### DATA SUPPLIED
--------

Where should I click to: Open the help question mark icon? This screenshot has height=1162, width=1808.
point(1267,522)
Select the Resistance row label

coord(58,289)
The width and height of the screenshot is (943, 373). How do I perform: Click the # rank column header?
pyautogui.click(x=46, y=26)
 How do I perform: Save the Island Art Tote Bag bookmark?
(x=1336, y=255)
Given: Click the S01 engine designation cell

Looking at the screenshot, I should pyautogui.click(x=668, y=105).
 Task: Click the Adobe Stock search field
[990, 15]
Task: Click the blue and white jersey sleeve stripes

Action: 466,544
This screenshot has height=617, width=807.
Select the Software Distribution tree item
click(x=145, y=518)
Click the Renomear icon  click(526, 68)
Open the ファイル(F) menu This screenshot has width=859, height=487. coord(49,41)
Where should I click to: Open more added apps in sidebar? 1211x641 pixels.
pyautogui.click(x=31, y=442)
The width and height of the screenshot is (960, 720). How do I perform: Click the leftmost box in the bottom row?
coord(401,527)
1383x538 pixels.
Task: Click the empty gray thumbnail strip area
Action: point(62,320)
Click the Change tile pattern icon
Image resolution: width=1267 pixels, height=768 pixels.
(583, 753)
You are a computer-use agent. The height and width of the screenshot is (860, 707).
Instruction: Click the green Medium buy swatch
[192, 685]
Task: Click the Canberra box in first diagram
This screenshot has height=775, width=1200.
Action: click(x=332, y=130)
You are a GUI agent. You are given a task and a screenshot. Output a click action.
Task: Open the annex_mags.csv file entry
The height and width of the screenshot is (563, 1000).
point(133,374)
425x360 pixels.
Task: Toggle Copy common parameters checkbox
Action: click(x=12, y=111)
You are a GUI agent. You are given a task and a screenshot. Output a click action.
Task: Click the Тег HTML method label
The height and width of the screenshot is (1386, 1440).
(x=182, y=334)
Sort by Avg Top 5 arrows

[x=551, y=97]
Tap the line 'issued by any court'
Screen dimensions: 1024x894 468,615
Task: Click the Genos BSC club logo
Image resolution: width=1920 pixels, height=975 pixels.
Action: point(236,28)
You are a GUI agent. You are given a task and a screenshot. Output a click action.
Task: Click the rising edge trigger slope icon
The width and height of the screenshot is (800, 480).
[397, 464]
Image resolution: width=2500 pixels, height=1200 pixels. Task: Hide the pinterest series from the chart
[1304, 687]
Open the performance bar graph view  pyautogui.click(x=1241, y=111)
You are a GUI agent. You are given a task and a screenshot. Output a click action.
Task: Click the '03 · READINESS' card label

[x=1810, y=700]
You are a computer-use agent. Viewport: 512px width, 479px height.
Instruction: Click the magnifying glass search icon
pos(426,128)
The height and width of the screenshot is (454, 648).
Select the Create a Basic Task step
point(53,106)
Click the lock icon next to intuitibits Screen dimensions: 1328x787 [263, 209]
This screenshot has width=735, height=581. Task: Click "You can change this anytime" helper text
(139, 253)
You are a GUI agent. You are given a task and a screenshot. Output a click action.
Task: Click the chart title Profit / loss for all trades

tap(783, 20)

--------

### TASK STATEMENT
All lines above are to be transcribed exactly.

### RESPONSE TO THE TASK
Where should I click to: Open the help question mark icon? This screenshot has height=1162, width=1808.
point(1267,522)
Select the Resistance row label

coord(58,289)
The width and height of the screenshot is (943, 373). How do I perform: Click the # rank column header?
pyautogui.click(x=46, y=26)
 How do I perform: Save the Island Art Tote Bag bookmark?
(x=1336, y=255)
Given: Click the S01 engine designation cell

Looking at the screenshot, I should pyautogui.click(x=668, y=105).
 Task: Click the Adobe Stock search field
[990, 15]
Task: Click the blue and white jersey sleeve stripes

Action: 466,544
This screenshot has height=617, width=807.
Select the Software Distribution tree item
click(x=145, y=518)
Click the Renomear icon  click(526, 68)
Open the ファイル(F) menu This screenshot has width=859, height=487. coord(49,41)
Where should I click to: Open more added apps in sidebar? 1211x641 pixels.
pyautogui.click(x=31, y=442)
The width and height of the screenshot is (960, 720). How do I perform: Click the leftmost box in the bottom row?
coord(401,527)
1383x538 pixels.
Task: Click the empty gray thumbnail strip area
Action: point(62,320)
Click the Change tile pattern icon
Image resolution: width=1267 pixels, height=768 pixels.
(583, 753)
You are a computer-use agent. The height and width of the screenshot is (860, 707).
Instruction: Click the green Medium buy swatch
[192, 685]
Task: Click the Canberra box in first diagram
This screenshot has height=775, width=1200.
Action: click(x=332, y=130)
You are a GUI agent. You are given a task and a screenshot. Output a click action.
Task: Open the annex_mags.csv file entry
The height and width of the screenshot is (563, 1000).
point(133,374)
425x360 pixels.
Task: Toggle Copy common parameters checkbox
Action: click(x=12, y=111)
You are a GUI agent. You are given a task and a screenshot. Output a click action.
Task: Click the Тег HTML method label
The height and width of the screenshot is (1386, 1440).
(x=182, y=334)
Sort by Avg Top 5 arrows

[x=551, y=97]
Tap the line 'issued by any court'
Screen dimensions: 1024x894 468,615
Task: Click the Genos BSC club logo
Image resolution: width=1920 pixels, height=975 pixels.
Action: point(236,28)
You are a GUI agent. You are given a task and a screenshot. Output a click action.
Task: Click the rising edge trigger slope icon
The width and height of the screenshot is (800, 480).
[397, 464]
Image resolution: width=2500 pixels, height=1200 pixels. Task: Hide the pinterest series from the chart
[1304, 687]
Open the performance bar graph view  pyautogui.click(x=1241, y=111)
You are a GUI agent. You are given a task and a screenshot. Output a click action.
Task: Click the '03 · READINESS' card label

[x=1810, y=700]
You are a computer-use agent. Viewport: 512px width, 479px height.
Instruction: Click the magnifying glass search icon
pos(426,128)
The height and width of the screenshot is (454, 648).
Select the Create a Basic Task step
point(53,106)
Click the lock icon next to intuitibits Screen dimensions: 1328x787 [263, 209]
This screenshot has width=735, height=581. Task: Click "You can change this anytime" helper text
(139, 253)
You are a GUI agent. You are given a task and a screenshot. Output a click action.
Task: Click the chart title Profit / loss for all trades

tap(783, 20)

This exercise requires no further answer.